SO RECORDING IT AS A PISTOL IS A VIOLATION.

But you do you I'm out.
I think you’re missing his point. His point is that it’s not the dealers responsibility to ascertain the legal history of a firearm he receives, he’s simply supposed to record the firearm as it’s actually configured at the time he receives it.
 
I think you’re missing his point. His point is that it’s not the dealers responsibility to ascertain the legal history of a firearm he receives, he’s simply supposed to record the firearm as it’s actually configured at the time he receives it.
You might claim ignorance and avoid charges good luck.
If you have a pistol built on a Colt model AR15A2 it's not a legal pistol because the receiver was never sold in a stripped version. It would be an unregistered SBR.

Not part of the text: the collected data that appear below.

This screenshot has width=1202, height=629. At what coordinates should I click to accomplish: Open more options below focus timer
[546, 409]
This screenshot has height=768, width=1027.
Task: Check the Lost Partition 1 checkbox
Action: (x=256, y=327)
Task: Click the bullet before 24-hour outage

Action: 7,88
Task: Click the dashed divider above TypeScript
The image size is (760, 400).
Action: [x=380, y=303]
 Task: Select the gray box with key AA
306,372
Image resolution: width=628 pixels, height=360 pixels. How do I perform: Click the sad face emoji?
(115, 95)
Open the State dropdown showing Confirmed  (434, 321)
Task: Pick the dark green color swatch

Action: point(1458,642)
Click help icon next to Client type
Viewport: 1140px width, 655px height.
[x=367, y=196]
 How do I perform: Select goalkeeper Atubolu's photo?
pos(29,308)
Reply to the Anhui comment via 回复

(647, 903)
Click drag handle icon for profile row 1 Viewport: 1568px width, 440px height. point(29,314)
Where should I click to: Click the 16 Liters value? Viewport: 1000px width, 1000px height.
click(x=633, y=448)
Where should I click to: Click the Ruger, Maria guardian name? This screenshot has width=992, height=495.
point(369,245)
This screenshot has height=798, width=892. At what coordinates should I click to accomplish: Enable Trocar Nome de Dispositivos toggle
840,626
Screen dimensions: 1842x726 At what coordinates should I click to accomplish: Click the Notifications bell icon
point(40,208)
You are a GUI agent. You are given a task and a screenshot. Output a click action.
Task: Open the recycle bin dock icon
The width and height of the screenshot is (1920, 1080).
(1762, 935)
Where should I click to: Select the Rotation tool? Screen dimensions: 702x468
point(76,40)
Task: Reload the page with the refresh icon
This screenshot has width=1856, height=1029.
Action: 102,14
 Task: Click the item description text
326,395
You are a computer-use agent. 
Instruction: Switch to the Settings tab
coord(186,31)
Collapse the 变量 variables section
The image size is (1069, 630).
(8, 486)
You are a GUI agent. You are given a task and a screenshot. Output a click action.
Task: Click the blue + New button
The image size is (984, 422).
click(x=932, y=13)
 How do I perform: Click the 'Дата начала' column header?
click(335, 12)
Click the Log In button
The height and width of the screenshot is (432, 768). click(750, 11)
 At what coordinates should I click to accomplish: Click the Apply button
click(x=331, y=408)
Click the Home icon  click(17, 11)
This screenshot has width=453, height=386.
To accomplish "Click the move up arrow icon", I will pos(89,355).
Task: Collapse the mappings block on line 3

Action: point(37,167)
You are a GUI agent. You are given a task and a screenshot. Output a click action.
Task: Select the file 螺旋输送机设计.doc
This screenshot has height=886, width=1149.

Same if you have a pistol with a RUGER receiver marked 10/22.
But like I said you do you.
 
The problem in this thread is that there are two different viewpoints being discussed. The OP and dogtown tom are discussing the question from the standpoint of the dealer's responsibilities and liabilities. Everyone else is discussing it from the purchaser's viewpoint. It's absolutely true the FFL has to record the gun as configured when received and has no responsibility to determine if it was originally built as a pistol. It's equally true that the ultimate buyer could find himself in a pickle in the (highly unlikely but still theoretically possible) circumstance where they are found to be in the possession of a rifle illegally configured as a pistol. Presumably the 4473 for that transfer (showing it marked as a pistol) would constitute proof that the buyer wasn't the one who illegally reconfigured it, leaving the ATF or other boogeyman agency to follow the trail thru the FFL to whomever sold/traded it to them.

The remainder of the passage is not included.